Your goal ::
Look below for the line with "This screenshot has width=1456, height=819.", then repeat it and all lines after it, exactly, minus any pictures.

The data ::

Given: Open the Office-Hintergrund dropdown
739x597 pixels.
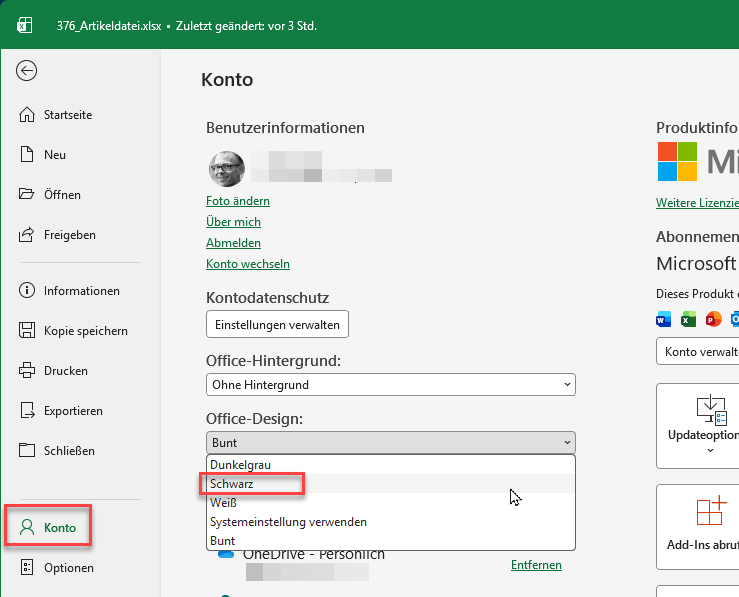Looking at the screenshot, I should click(x=390, y=384).
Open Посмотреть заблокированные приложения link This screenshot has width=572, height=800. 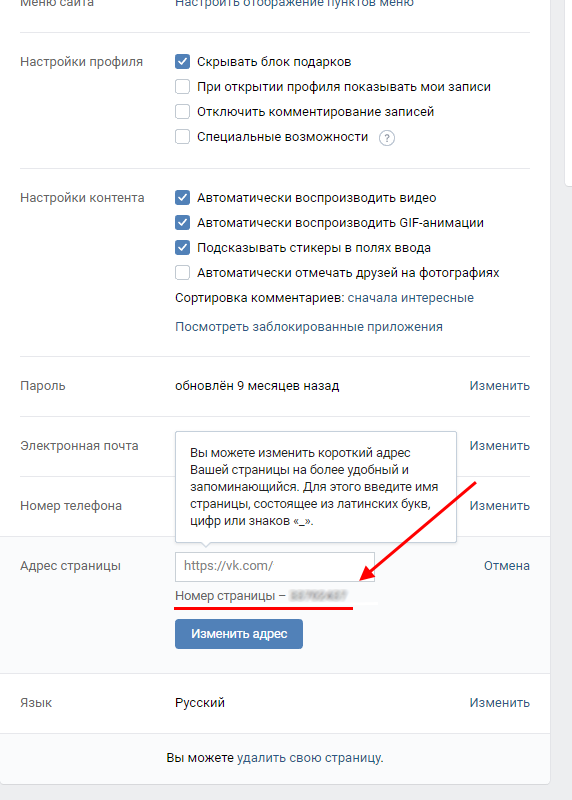click(x=309, y=327)
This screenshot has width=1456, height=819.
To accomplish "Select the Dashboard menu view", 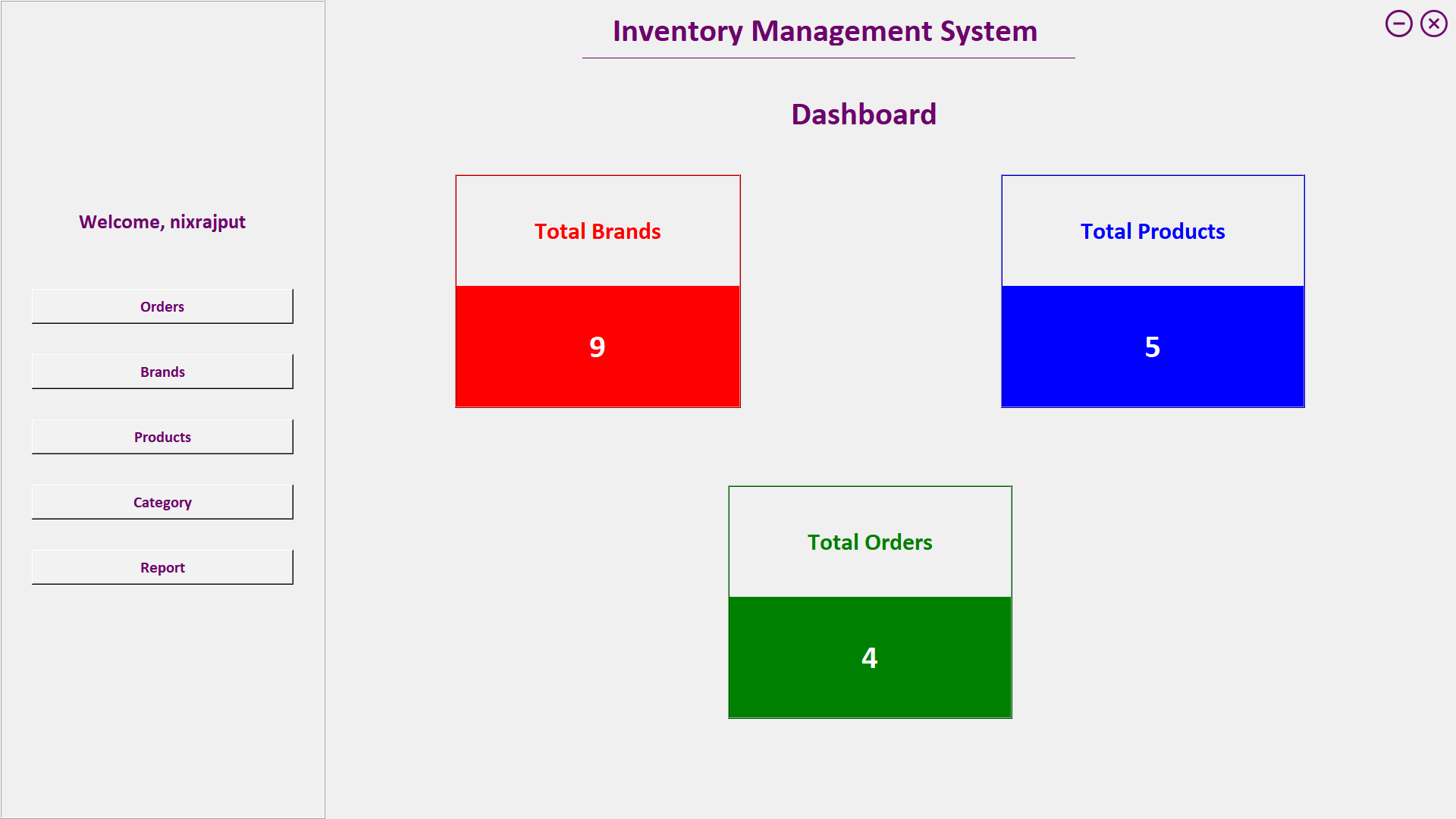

Result of this exercise ::
This screenshot has width=1456, height=819.
To accomplish "Select the Dashboard menu view", 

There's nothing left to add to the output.